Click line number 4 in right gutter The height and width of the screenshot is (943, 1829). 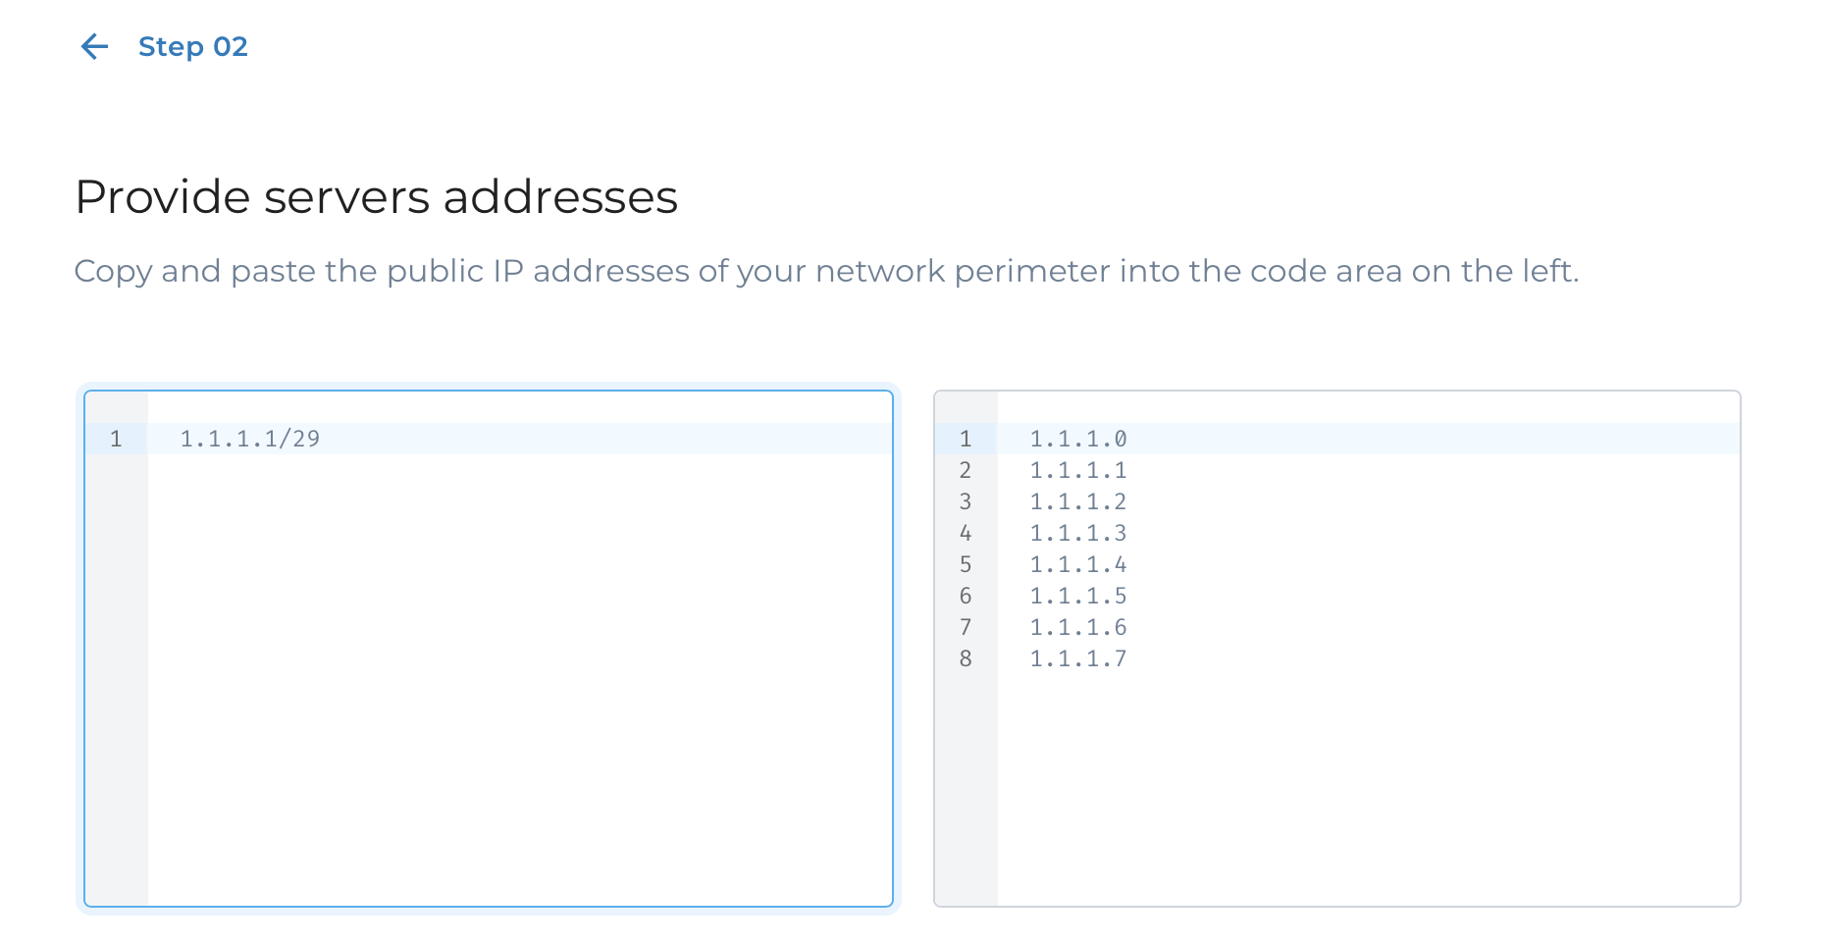pos(966,533)
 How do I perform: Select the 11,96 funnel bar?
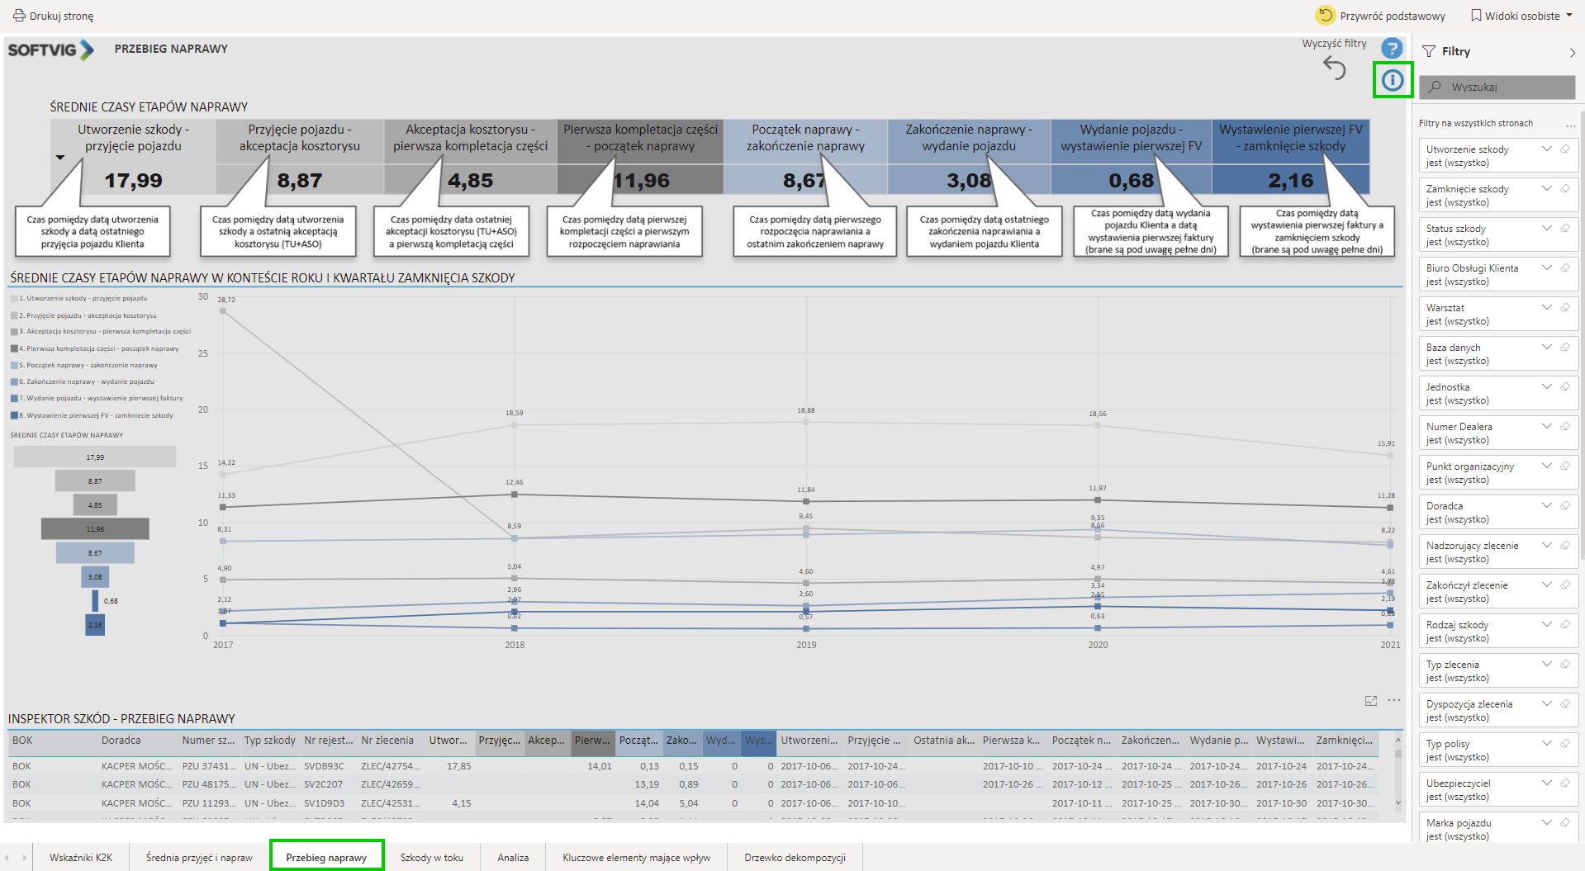[x=95, y=529]
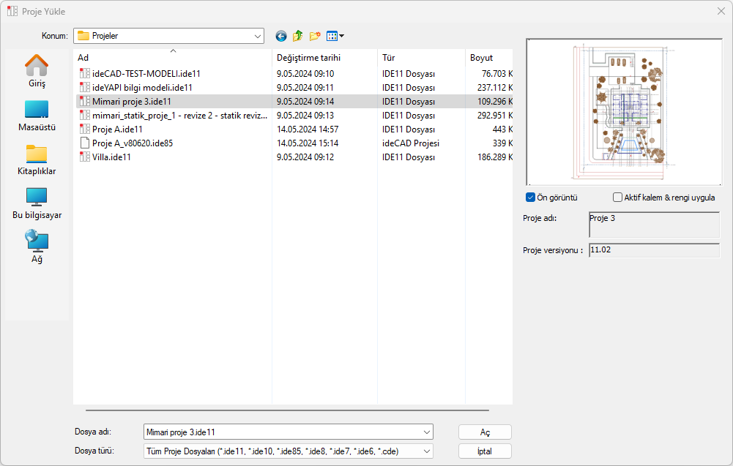Image resolution: width=733 pixels, height=466 pixels.
Task: Enable Aktif kalem & rengi uygula
Action: click(x=617, y=198)
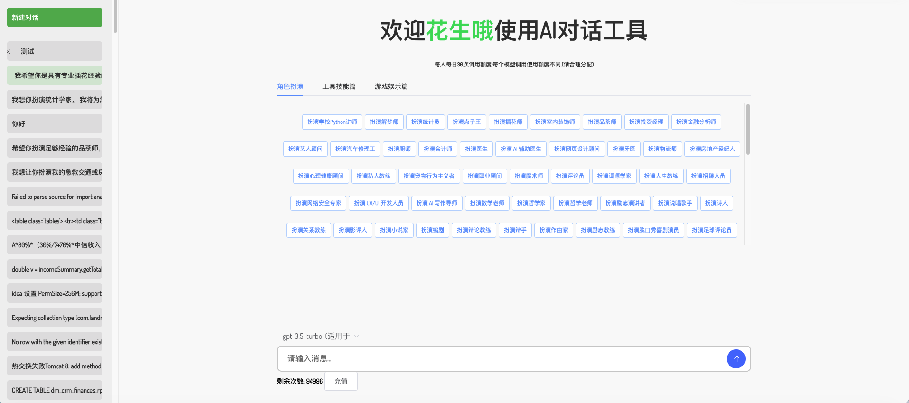Switch to the 工具技能篇 tab
The width and height of the screenshot is (909, 403).
339,86
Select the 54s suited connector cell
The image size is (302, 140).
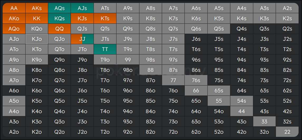(242, 101)
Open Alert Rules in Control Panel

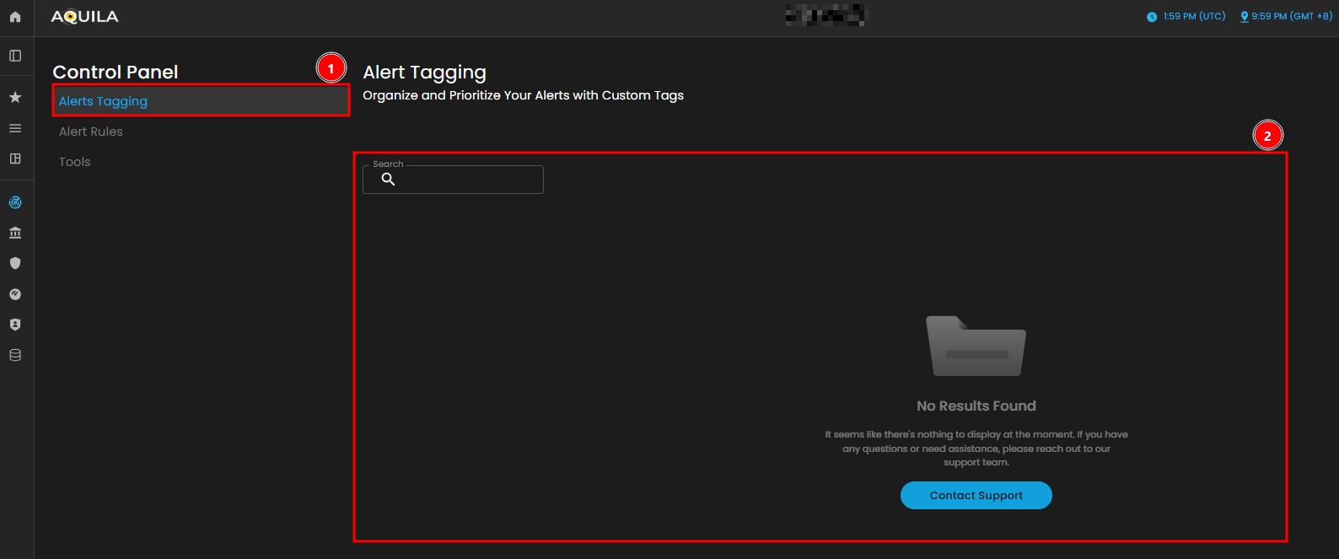click(x=91, y=132)
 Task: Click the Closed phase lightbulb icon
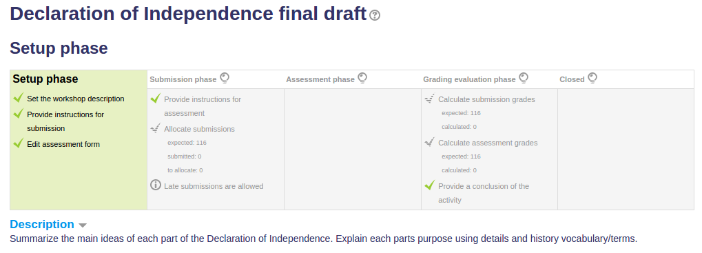[592, 79]
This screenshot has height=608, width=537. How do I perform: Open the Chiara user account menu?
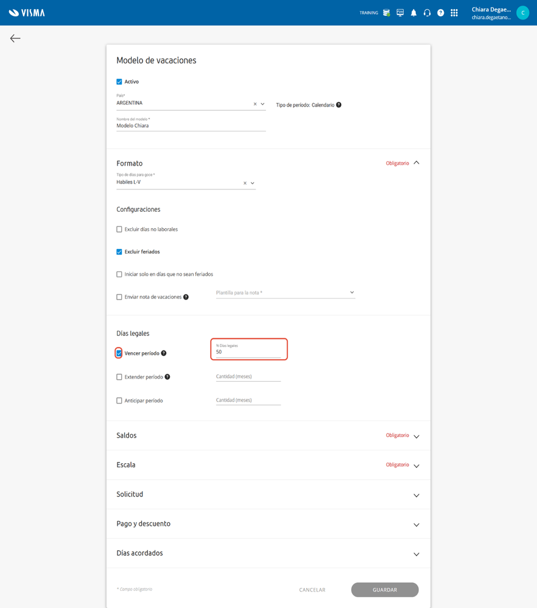(499, 13)
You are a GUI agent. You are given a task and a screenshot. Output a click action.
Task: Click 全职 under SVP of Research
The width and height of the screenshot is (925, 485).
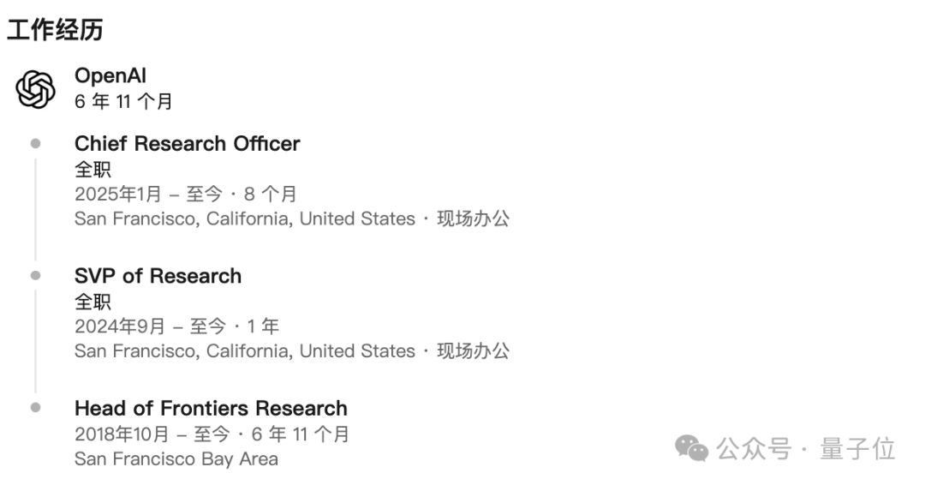tap(93, 302)
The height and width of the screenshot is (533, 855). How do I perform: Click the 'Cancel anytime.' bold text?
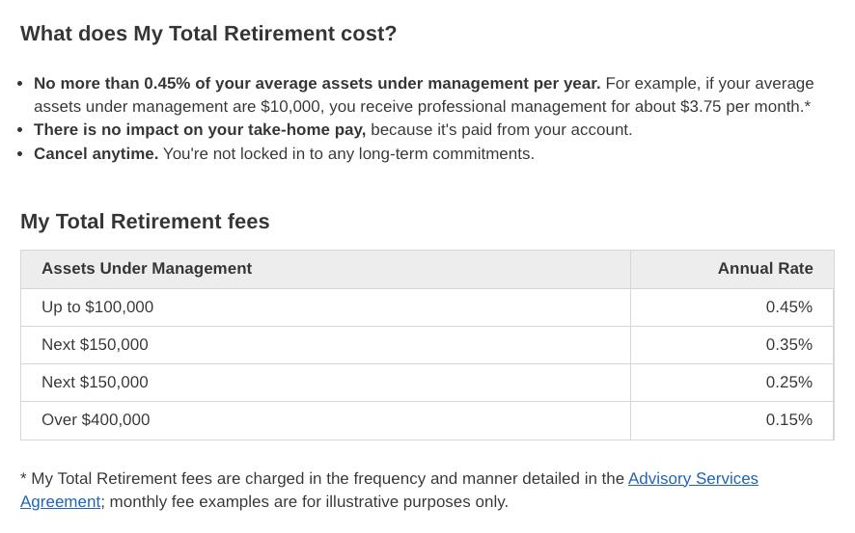96,154
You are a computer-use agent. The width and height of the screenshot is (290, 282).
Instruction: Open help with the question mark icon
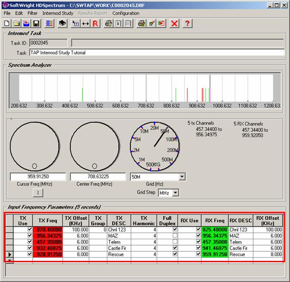(187, 24)
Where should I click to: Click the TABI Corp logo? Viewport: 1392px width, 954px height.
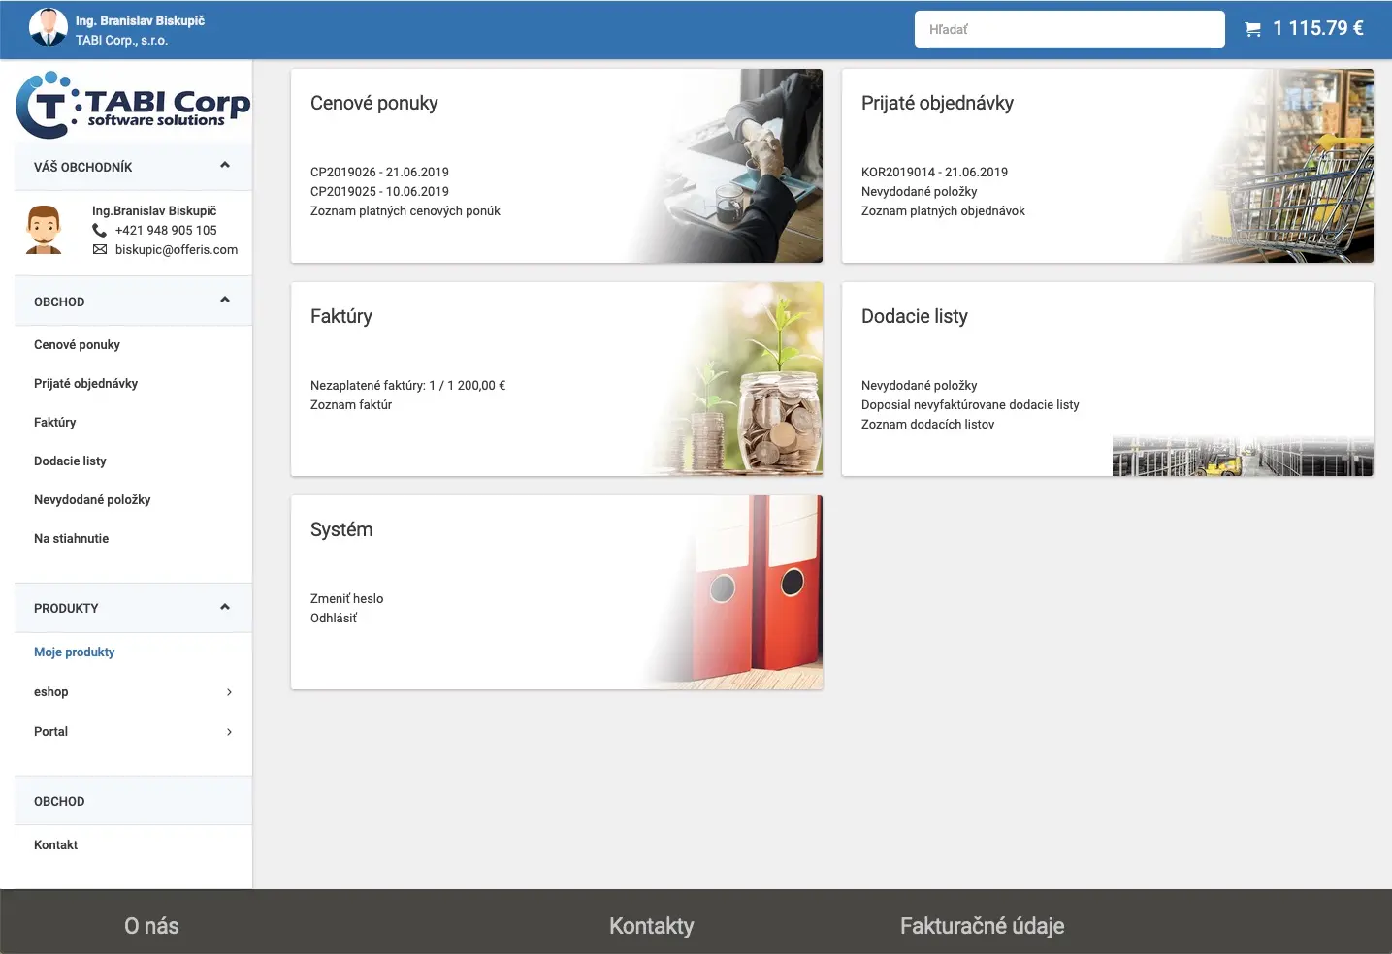[133, 105]
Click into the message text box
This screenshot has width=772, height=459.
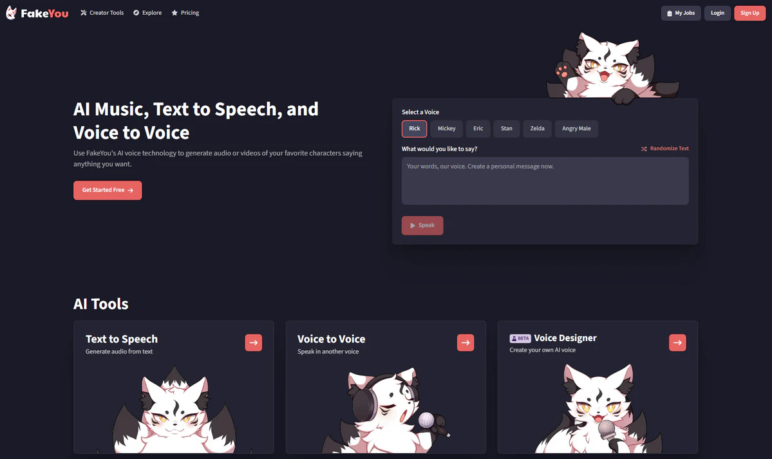(545, 181)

____

To do »
Print the stretch of the data from the line with "Click into the message text box" through its last line, exactly and with both ends kept. Omit pictures.

Problem solution »
Click into the message text box
This screenshot has width=772, height=459.
(545, 181)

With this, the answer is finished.